Abstract :
Presence of intraosseous gas in absence of any obvious fracture or history of surgery specially if present in extra-axial
skeleton suggest emphysematous osteomyelitis. Though rare it is a serious infection which needs immediate diagnosis and
prompt treatment. The organisms usually causing emphysematous osteomyelitis include staphylococcus, streptococcus,
klebsiella, E.coli and sometimes Mycobacterium tuberculosis. In some cases the cause may be polymicrobial. The
radiological differential diagnoses of emphysematous osteomyelitis include trauma, post-surgical change, degenerative
diseases, osteonecrosis, post-biopsy and malignant bone lesions.

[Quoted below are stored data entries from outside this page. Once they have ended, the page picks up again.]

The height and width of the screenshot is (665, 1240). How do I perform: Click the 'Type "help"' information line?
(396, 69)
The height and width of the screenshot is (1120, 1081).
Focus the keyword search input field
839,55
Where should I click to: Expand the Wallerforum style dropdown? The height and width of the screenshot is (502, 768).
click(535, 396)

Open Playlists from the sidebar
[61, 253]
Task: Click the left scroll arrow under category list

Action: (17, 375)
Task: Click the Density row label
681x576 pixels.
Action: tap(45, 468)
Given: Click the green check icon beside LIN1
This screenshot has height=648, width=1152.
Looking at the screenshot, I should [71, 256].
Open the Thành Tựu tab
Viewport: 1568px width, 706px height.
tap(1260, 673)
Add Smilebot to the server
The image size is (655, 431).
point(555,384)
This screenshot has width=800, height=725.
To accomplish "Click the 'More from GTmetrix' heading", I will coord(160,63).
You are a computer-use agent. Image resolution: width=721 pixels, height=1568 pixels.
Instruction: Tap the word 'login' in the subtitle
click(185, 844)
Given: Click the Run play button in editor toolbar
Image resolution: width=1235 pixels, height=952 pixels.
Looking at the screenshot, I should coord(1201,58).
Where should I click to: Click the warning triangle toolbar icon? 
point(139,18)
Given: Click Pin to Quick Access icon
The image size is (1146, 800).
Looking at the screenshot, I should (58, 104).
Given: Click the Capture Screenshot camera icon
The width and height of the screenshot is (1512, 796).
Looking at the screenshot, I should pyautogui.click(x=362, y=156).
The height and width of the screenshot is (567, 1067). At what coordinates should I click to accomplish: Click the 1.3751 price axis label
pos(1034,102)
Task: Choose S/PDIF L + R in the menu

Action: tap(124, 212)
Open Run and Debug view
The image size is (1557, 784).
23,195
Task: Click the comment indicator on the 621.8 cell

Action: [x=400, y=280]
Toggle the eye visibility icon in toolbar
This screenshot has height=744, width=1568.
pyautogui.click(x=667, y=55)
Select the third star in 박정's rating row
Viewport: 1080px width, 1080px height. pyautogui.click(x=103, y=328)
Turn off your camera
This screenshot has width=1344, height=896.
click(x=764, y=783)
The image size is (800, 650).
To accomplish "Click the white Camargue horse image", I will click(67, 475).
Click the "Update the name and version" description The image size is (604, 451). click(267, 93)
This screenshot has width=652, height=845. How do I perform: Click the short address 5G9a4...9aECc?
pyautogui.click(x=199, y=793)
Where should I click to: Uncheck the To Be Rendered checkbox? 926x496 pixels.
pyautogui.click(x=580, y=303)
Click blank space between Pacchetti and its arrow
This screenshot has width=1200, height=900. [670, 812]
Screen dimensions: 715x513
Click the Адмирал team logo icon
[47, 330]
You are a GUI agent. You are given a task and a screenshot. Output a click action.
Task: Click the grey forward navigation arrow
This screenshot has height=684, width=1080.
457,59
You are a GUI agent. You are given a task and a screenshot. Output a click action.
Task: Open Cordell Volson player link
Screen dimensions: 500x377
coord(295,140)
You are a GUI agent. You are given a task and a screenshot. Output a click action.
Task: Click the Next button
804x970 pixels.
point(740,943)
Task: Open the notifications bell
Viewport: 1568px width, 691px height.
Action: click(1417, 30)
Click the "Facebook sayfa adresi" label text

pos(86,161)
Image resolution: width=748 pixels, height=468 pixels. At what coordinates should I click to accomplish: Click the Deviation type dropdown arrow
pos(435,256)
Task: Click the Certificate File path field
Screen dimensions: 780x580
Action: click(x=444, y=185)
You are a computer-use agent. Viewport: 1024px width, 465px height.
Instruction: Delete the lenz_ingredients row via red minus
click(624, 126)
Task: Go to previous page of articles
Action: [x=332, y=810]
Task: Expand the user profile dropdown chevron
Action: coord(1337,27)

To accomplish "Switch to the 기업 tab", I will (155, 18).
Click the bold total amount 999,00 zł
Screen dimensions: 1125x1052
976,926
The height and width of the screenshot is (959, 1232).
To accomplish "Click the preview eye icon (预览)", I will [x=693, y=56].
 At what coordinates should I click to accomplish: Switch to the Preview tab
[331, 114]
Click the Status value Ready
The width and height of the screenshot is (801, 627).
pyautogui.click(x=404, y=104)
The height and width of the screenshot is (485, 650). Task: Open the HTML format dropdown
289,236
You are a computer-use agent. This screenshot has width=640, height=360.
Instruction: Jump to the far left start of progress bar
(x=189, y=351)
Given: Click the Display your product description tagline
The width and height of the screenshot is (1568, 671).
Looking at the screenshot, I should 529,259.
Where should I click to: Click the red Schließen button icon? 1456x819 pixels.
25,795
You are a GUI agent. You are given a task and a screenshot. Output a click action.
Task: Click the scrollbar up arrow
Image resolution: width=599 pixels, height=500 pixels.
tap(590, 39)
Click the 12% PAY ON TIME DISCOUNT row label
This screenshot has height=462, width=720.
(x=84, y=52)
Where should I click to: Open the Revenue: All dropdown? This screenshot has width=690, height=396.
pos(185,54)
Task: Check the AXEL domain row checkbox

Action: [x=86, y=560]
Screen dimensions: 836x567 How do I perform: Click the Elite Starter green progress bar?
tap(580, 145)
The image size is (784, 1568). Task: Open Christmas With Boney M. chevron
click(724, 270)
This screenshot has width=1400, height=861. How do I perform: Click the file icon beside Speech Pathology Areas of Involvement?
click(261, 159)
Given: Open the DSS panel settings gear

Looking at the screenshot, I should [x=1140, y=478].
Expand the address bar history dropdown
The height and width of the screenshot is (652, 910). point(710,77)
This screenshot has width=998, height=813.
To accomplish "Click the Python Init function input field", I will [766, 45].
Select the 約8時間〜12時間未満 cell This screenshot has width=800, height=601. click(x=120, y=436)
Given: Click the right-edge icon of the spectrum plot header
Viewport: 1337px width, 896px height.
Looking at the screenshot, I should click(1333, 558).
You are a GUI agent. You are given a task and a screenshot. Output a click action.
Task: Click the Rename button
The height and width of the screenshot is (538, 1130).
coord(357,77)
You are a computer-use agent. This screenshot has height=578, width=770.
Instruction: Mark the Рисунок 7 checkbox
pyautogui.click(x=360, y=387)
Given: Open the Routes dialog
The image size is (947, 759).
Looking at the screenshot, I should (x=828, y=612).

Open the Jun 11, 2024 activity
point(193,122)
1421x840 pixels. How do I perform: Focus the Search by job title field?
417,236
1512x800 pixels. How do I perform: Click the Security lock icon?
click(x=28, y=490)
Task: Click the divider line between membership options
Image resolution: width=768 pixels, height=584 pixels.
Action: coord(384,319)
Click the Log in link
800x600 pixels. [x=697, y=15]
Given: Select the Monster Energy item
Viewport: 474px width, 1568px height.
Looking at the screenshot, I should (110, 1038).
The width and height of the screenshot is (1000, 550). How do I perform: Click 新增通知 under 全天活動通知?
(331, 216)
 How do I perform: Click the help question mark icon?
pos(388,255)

The patients having immunodeficiency are prone to
develop emphysematous osteomyelitis. The mechanism of infection is usually hematogenous spread. In rare instances it
may spread from a local infection like from skin or soft tissue. The diagnosis of emphysematous osteomyelitis depends
upon constitutional symptoms like fever, malaise, leukocytosis and presence of intraosseous air. In some cases
surrounding soft tissue may also show presence of gas. CT scan can depict presence of intraosseous air more precisely. It
may also show presence of any adjacent abcesses. Early diagnosis and immediate treatment is required and antibiotics
should not be withheld even if microbiology culture and sensitivity reports are awaited. We report here a case of
emphysematous osteomyelitis caused predominantly by Group B streptococci. The imaging findings of intraosseous gas in
Head of femur, humerus, iliac bone and vertebral bodies on computed tomography aided in early diagnosis and treatment.
Keyword :
Emphysematous osteomyelitis, Imaging features, Computed Tomography, Antibiotics.